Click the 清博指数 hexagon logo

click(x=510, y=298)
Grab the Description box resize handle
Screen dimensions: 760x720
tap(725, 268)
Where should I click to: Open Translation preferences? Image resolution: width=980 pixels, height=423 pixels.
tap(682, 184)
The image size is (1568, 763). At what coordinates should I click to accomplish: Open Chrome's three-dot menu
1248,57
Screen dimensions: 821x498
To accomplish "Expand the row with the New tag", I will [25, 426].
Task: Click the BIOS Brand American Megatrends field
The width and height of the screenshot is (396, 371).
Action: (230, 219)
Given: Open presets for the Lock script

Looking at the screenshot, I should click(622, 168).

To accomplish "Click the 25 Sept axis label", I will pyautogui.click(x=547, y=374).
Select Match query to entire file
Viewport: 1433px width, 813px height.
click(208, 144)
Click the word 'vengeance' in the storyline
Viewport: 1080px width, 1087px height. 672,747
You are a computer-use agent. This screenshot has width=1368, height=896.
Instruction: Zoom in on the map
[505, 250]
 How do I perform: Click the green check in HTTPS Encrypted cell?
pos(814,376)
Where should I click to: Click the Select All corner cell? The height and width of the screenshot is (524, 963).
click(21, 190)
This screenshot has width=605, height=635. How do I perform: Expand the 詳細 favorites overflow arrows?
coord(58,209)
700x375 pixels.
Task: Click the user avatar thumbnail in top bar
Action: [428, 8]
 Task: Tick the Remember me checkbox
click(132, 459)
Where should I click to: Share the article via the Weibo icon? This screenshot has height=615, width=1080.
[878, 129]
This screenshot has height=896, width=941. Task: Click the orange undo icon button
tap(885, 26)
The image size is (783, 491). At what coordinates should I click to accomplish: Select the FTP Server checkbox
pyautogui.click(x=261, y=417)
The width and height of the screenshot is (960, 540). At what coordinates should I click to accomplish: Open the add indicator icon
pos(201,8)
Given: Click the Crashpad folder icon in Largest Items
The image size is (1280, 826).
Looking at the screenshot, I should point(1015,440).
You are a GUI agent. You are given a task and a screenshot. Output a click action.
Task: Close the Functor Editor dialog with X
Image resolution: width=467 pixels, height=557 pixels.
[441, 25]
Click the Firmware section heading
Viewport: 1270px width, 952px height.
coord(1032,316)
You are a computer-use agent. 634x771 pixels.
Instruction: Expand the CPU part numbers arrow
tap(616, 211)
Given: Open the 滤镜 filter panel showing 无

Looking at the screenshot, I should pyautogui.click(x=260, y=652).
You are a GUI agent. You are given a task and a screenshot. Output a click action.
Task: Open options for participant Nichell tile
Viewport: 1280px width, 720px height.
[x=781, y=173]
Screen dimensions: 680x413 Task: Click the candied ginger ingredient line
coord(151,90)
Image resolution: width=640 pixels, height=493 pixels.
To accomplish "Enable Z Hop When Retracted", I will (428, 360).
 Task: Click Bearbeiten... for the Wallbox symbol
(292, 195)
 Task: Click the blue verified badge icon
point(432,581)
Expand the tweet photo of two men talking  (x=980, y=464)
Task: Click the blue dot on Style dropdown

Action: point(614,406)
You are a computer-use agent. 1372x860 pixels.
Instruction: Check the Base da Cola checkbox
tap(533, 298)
-=-=-=-=-
_Task to complete_. The lines to copy are those above that contain "computer".

_Response to the task_.
You are a computer-use agent. This screenshot has width=1368, height=896.
You are a computer-use agent. 634x771 pixels.
You are a computer-use agent. 1372x860 pixels.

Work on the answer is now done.